Using CCR with Kubernetes, including Crusoe Managed Kubernetes (CMK)
To pull images from a CCR repository into your Kubernetes cluster, such as a Crusoe Managed Kubernetes (CMK) cluster, you must provide credentials via a Kubernetes Secret. This allows your pods to authenticate with CCR.
Step 1: Create a Registry Token
First, generate a new, long-lived token for your cluster to use.
crusoe registry tokens create --alias prod-cluster-token
- Visit the Crusoe Cloud console
- Select the "Container Registry" tab in the left nav
- Select your repository
- Select "Create Token"
Save the generated token in a secure location; it will not be shown again.
Step 2: Create the Kubernetes Secret
Next, use kubectl to create a docker-registry secret in your cluster.
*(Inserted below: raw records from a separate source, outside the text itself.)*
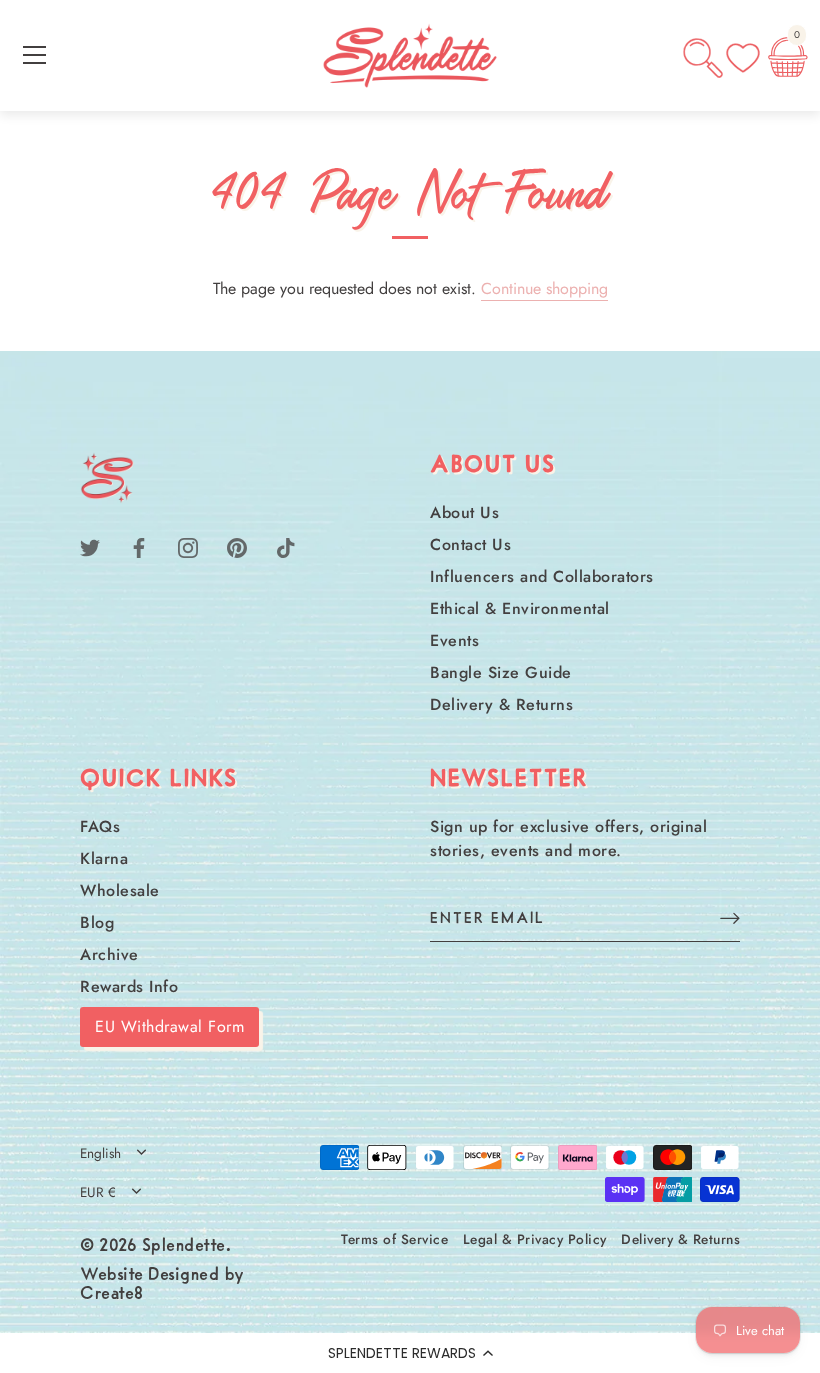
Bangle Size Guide (501, 672)
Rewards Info (129, 986)
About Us (464, 512)
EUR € (98, 1192)
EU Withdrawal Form (169, 1026)
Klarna (104, 858)
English (100, 1153)
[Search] (703, 58)
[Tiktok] (286, 546)
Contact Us (470, 544)
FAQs (100, 826)
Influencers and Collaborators (542, 576)
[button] (410, 1353)
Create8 (112, 1295)
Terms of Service (394, 1239)
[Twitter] (90, 546)
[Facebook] (139, 546)
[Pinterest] (237, 546)
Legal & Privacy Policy (535, 1239)
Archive (109, 954)
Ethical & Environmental (520, 608)
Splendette (184, 1247)
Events (454, 640)
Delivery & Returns (501, 704)
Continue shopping (544, 288)
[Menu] (35, 55)
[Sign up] (730, 917)
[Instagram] (188, 546)
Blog (97, 922)
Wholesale (120, 890)
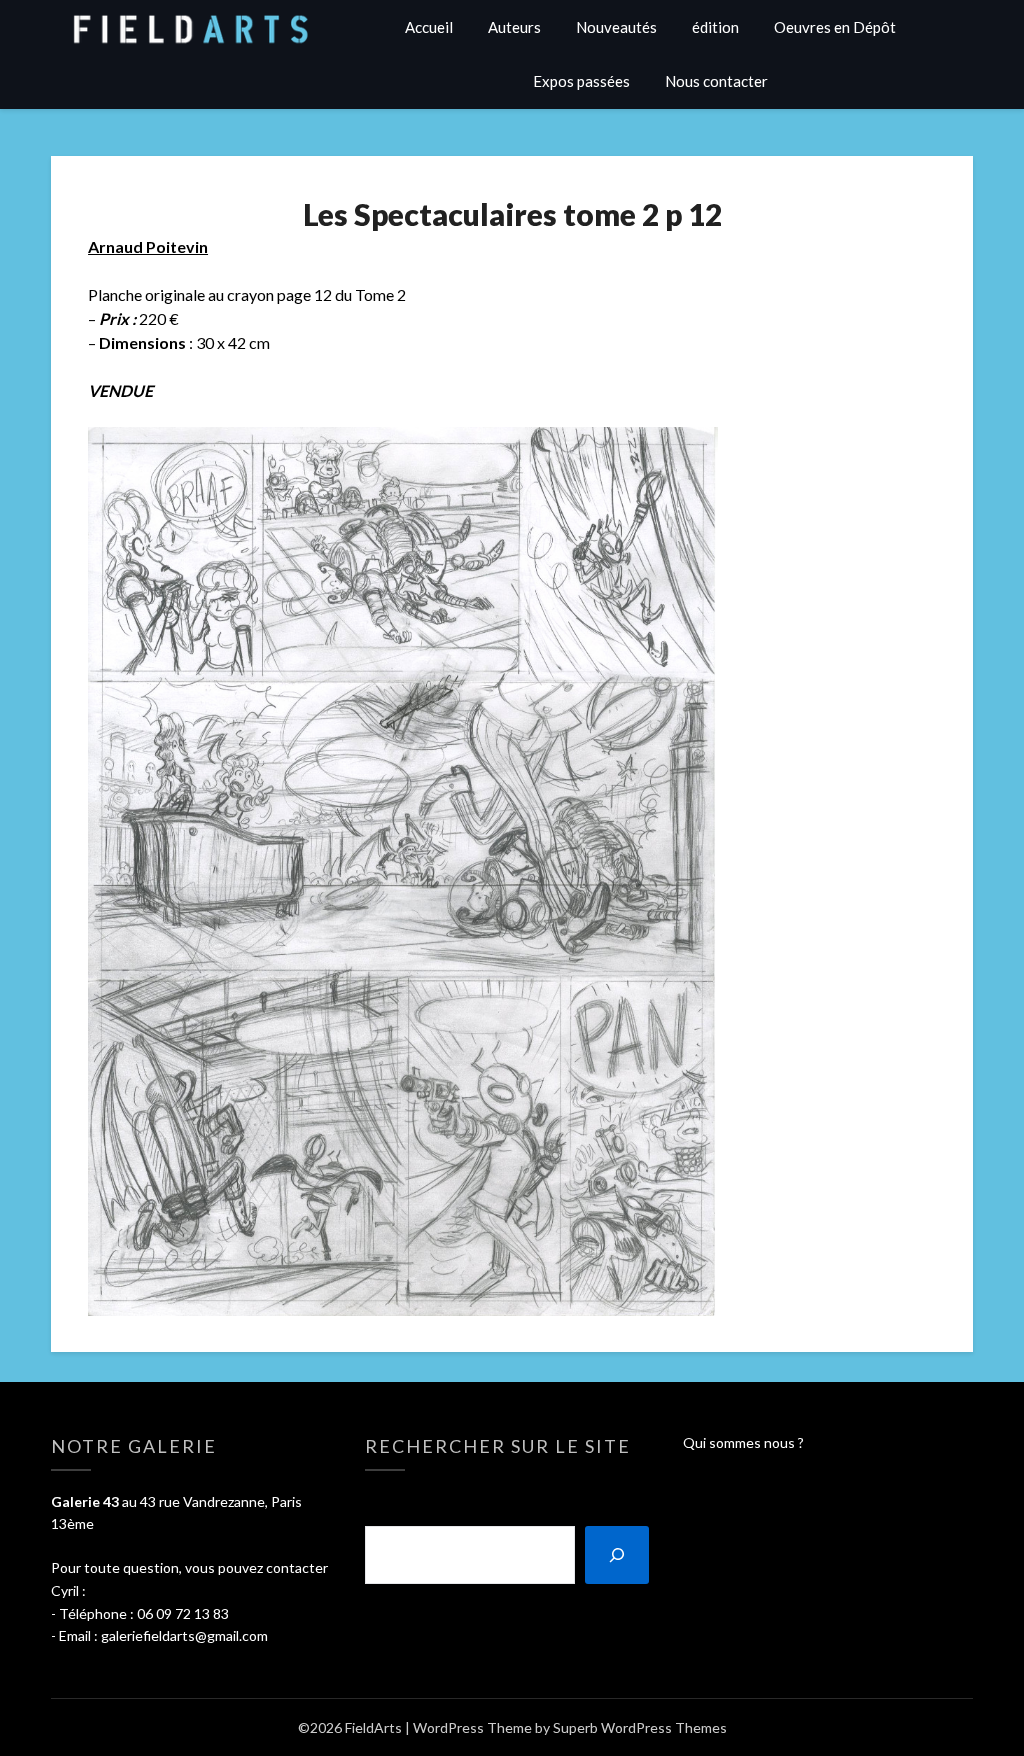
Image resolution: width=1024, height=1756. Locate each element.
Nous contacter (716, 81)
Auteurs (514, 27)
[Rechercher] (617, 1555)
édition (715, 27)
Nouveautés (616, 27)
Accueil (429, 27)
Provide your CCR repository URL, your Crusoe account email as the username, and the token from the previous step as the password.
kubectl create secret docker-registry ccr-credentials \
--docker-server=<your-ccr-repository-url> \
--docker-username=<[email protected]> \
--docker-password='<paste-your-ccr-token-here>' \
--namespace=my-app-namespace
Docker registry passwords often contain special characters (such as $) that are interpreted as variables by your command line shell. Enclose your token in single quotes (') when using the CLI, as shown above, to avoid errors during secret creation and image pulls.
Step 3: Reference the Secret in a Deployment
In your Kubernetes Deployment manifest, reference the secret in the spec.template.spec.imagePullSecrets field. This allows pods created by this deployment to authenticate with CCR.
apiVersion: apps/v1
kind: Deployment
metadata:
name: example-app-on-kubernetes
spec:
template:
spec:
containers:
- image: registry.us-east1-a.ccr.crusoecloudcompute.com/my-app-repo.7dhg29ls/my-app:v1.2
name: app-image
imagePullSecrets:
- name: ccr-credentials
Now, when you apply this deployment, your pods will be able to successfully pull the private image from your CCR repository.